Kâğıda düşkünlüğümse üç yaşından beri beni terk etmeyen ve ne ilginçtir ki; üç yaşındaki halimi hatırlar oldum son birkaç gündür de aklımdan çıkmıyor çocukluğumda beni bana yakın kılan illa ki kendimle ilintili kaygılara da daha o yaşlarda başladığım.
Psikanaliz yapmanın en güzel yönü elbette içimde yeniden keşfettiğim farklı mizaçlarım ve kendime düşkünlüğümü tehir edip şimdilerde kendimden kaçmanın yollarını arıyorum ve bunun için de tek çare bol keseden düşünüp yazıya döktüklerim gün bitiminde.
Ömür bitimine kadar kaç bin cümlelik seveceğim daha ben insanları ve işte dansa kaldırdığım düşlerim ve sen ve aklına ne gelirse gün içinde farklı duygular çağrıştıran onlarca yorum ve kendimi kendime dost bildiğim üstelik sevme faktörü aslında evrenin de mizacında farklı kıyamlara yol açan öncesinde ise defalarca kıyıma uğrayan ruhum.
Bedeli var mı sahi duyguların hele ki yazmaların?
Olmaz mı?
En çok da iç dünyamı ve düşlerimi serdiğim o beyaz zemin ve duygular iken firar eden aslında yüreğimin hızlandığı ve gerçekten de yaşadığımı hissedip mutluluğun ve huzurun doruklarında gezindiğim o kısıtlı zaman dilimi.
Tamam, ısırdım dilimi ki kendime hep nazar ederim belki nazarında insanların somut bir belgeye dönüştürüyorum duygularımı ve belleğime hükmeden neyse bir bir dolup taşıyor Nisan tasları en çok sevdiğim deyimi Bekiroğlu’nun kitaplarının bir ara müptelası iken aklımda kalan ve yüreğimde devasa bir ağaca dönüşen en çok da rahmetin ve umudun müptelası iken aşkla gezindiğim sayfaları sevgili yazarın.
Bir düş menkıbesi belki de soyutlandığım ne ise bir bir hayal ettiğim üstelik çocukluğumdan beri hayli geniş iken hayal gücüm.
Bir Milena olmayı diler miydim peki?
Ama soyut bir aşkın somut bir delili iken yazdıkların belki de asla var olmayan bir karakter iken yazılanlar ve sözcükler cumhuriyetinde bir devrimse aşkın mektuplara kazındığı ve düş irisi gözlerinde aşk meleğinin aslında bir ruhtan diğerine yapılan yolculuğa tanık olup sizden etkilendiğim.
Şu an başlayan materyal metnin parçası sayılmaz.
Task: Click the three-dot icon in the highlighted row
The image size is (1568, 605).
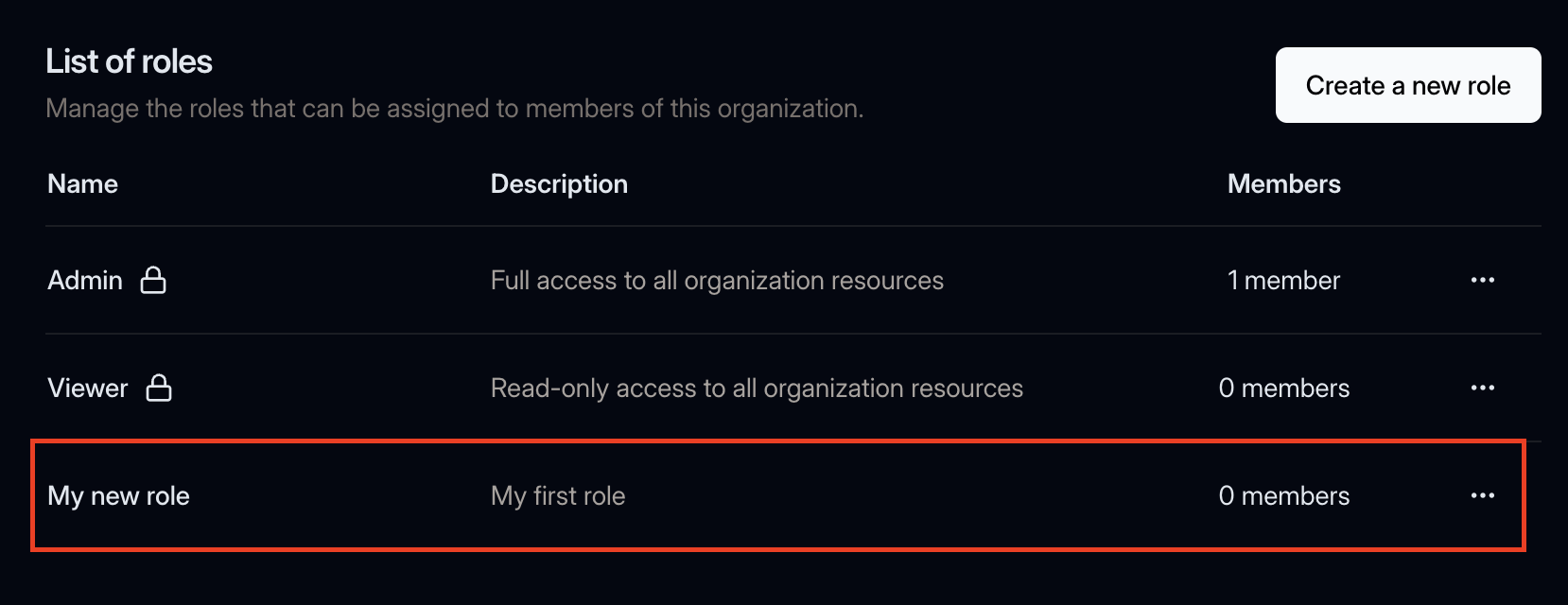Action: tap(1484, 495)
Ki Milena olarak düşmüştüm ben bu mektup serisine belki de hitap ettiğim asla var olmayacak bir kahramandır üstelik kendi dünyamda sahibi olduğum sayısız hikâye ve başkahramanı olmaya aday olsam da sadece bir dekor olarak düş sahnesinde sırıtan bir saksı çiçeği belki de.
Misafiri olduğum bu yolculuk furyasında iç dünyanın girift ayrıntıları ile dolup taşıyorum aslında hayatın hükümranlığında bir düş perisi olup bir yandan soyut aktarımlar yapıyorum geçerli olan ne kadar somut olgu ve insan varsa.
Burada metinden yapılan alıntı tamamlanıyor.